Simon Cawley, 53, ran Severn Sales and Lettings in Worcester, and took £7,640 when his business ran into cash flow problems.
The money was paid by tenants as rent and deposits on six properties in the city between January 2013 and February 2015.
Cawley admitted fraud and was jailed for nine months, suspended for two years, and ordered to pay £700 costs.
Judge Nicolas Cartwright said: “As part of your role as a letting agent you were supposed to be taking a deposit of money and putting it into a deposit protection scheme so that, in due course, tenants who didn’t have deductions from their deposit could get their money back.
“You used that money to ease your own cash flow difficulties, effectively robbing Peter to pay Paul.
“The offence easily crosses the custody threshold but I’m going to give you a chance by imposing a suspended sentence.”
A proceeds of crime hearing aimed at recovering the stolen money is scheduled for July.
Cawley set up the letting business in 2008.
Since his arrest, Cawley’s business has closed and he has moved to Devon, where he works as a landscape gardener.
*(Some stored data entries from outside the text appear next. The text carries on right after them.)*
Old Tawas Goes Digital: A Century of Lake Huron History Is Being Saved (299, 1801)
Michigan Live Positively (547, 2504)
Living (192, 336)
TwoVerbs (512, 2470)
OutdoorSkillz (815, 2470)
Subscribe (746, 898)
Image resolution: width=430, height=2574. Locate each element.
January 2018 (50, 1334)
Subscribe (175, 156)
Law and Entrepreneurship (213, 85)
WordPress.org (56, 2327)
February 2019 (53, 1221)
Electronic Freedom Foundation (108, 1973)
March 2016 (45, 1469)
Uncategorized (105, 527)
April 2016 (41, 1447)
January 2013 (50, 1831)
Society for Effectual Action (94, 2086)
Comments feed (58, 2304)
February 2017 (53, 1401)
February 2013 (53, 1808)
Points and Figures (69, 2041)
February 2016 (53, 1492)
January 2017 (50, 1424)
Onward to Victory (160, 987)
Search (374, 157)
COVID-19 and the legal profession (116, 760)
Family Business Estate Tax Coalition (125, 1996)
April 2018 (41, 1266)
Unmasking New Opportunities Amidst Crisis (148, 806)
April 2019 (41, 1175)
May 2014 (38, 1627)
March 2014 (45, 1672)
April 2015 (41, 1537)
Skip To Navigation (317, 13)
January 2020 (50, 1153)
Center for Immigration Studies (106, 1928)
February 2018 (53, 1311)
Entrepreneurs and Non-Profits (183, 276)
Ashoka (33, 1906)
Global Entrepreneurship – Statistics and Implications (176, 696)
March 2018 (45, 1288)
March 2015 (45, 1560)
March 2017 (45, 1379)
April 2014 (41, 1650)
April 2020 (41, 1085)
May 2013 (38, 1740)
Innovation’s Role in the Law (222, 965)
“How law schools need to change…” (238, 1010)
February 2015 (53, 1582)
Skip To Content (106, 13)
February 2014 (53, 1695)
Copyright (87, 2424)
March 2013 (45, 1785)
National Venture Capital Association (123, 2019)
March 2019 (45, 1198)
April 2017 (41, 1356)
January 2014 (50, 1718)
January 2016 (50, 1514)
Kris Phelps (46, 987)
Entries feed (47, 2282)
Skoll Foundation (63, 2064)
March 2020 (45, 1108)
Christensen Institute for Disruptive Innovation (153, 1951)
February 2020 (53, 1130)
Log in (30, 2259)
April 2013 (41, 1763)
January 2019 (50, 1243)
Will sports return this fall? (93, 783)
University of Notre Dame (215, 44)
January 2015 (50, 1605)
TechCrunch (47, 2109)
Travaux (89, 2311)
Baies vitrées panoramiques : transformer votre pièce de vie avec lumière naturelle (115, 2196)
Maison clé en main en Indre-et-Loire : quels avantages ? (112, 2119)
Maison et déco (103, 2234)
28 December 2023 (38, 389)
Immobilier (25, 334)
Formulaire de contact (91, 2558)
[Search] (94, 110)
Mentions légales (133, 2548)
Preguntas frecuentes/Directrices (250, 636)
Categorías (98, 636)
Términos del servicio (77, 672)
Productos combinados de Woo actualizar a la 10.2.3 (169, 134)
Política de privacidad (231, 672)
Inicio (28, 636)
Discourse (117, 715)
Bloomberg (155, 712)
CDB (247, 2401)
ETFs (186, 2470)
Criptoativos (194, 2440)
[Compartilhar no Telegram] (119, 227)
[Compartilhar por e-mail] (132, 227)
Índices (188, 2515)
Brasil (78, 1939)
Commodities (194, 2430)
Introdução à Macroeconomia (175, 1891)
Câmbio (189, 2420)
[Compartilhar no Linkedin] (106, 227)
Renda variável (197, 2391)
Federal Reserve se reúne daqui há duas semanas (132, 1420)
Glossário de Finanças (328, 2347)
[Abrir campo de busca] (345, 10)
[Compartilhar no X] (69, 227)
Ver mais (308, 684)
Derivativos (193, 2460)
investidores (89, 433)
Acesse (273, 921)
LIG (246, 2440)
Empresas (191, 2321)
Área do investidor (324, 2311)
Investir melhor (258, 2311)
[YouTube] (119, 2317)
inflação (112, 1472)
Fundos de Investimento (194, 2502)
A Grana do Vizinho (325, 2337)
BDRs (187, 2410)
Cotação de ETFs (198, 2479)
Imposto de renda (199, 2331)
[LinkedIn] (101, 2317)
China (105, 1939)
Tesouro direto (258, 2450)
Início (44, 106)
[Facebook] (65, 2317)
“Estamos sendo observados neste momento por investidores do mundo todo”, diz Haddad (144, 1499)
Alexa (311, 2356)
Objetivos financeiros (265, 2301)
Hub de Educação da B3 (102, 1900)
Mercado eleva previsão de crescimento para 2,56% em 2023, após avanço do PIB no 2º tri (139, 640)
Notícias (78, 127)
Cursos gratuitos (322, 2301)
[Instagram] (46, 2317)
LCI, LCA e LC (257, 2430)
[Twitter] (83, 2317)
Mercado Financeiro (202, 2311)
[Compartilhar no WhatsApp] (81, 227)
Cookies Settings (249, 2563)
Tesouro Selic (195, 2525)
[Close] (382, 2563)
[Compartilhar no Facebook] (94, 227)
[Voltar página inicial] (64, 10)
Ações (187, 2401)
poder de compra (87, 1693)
Meanwhile, Heather Crabb, a former director of Drake Homes, a letting agency trading in and around Plymouth, Devon, has been charged with five charges of fraud and theft involving around £450,000.
Crabb, 51, of Citadel Road, Plymouth, is on unconditional bail and will attend Plymouth Magistrates Court for a hearing on March 1.
She was arrested in December 2016 after a police inquiry in response to complaints from landlords and tenants around the city.
Finally in this roundup, landlord David Corry faced magistrates in Newcastle-under-Lyme, Staffordshire, charged with failing to produce a gas safety certificate to the HSE.
The charge relates to an improvement notice and demands to see a gas safety certificate served on Corry in August 2016.
Corry failed to comply with notice.
He admitted the offence and was sentenced to serve 36 weeks in jail, suspended for 12 months. He also must serve 140 hours of unpaid work and was ordered to pay costs £6,426.
After the hearing, HSE inspector Wayne Owen said: “David Corry potentially put the health of his tenants at risk and chose to ignore the repeated requests by the HSE to produce the gas safety record.
“Every year around seven people die from carbon monoxide poisoning caused by gas appliances and flues that have not been properly installed, maintained or that are poorly ventilated. It is important that landlords fulfil their legal gas safety obligations to their tenants.”